Over the past several years, we’ve seen EtE plans accelerate progress in diverse jurisdictions and in different political contexts. An essential element of EtE planning is a network of passionate advocates who have the time, the resources, and the drive to mobilize communities, lead and participate in strategy development processes, and advocate for all stakeholders—notably city, county, and/or state health departments—to fully support these efforts.

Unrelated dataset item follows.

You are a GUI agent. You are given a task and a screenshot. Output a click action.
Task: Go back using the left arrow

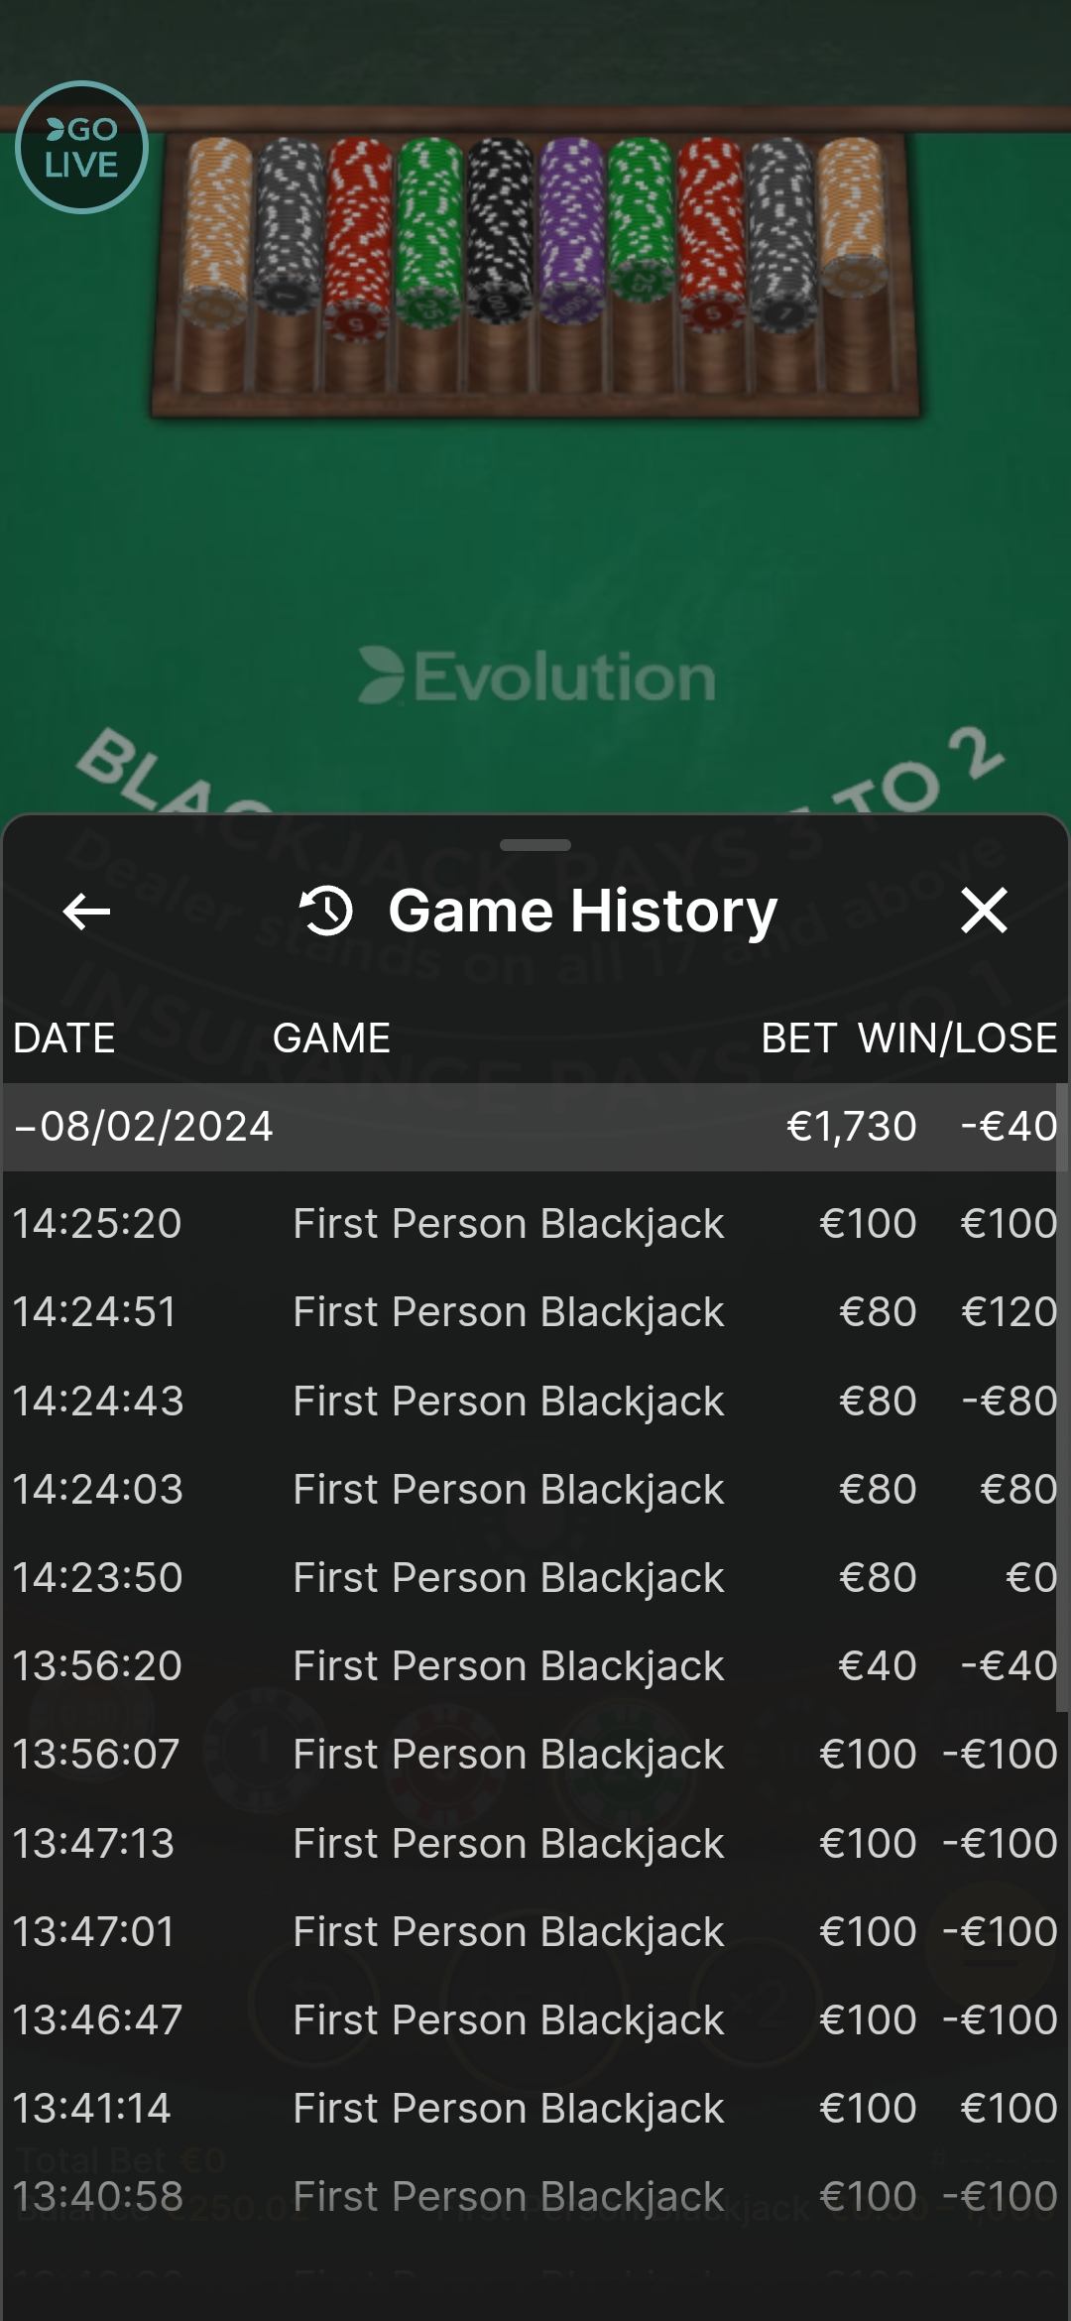(x=86, y=912)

Countless documents exist to address HIV/AIDS treatment and prevention. Civil society, national governments, and public health departments/agencies frequently draft their own plans outlining goals and objectives; yet they often lack a commitment to community leadership and engagement in every step of the planning process.

How an EtE plan is made is just as important as the recommendations it contains. Unlike other plans drafted primarily by and for public health officials, EtE plans are initiated, created, and implemented with leadership from all disproportionately affected populations. Community ownership of the planning meetings, the writing process, and the final recommendations ensures buy-in during the implementation phase; and deviates from the typical top-down approach to public health.





[i] Hess KL, Hu X, Lansky A, Mermin J, Hall HI. Lifetime risk of a diagnosis of HIV infection in the United States. Ann Epidemiol. 2017 Apr;27(4):238-243. doi:  10.1016/j.annepidem.2017.02.003. Epub 2017 Feb 21.

[ii] Baral SD, Poteat T, Strömdahl S, Wirtz AL, Guadamuz TE, Beyrer C. Worldwide burden of HIV in transgender women: a systematic review and meta-analysis. Lancet Infect Dis. 2013 Mar;13(3):214-22. doi: 10.1016/S1473-3099(12)70315-8. Epub 2012 Dec 21. Review.

[iii] Schackman BR, Fleishman JA, Su AE, Berkowitz BK, Moore RD, Walensky RP, et al. The lifetime medical cost savings from preventing HIV in the United States. Med Care. 2015 Apr;53(4):293-301. doi: 10.1097/MLR.0000000000000308.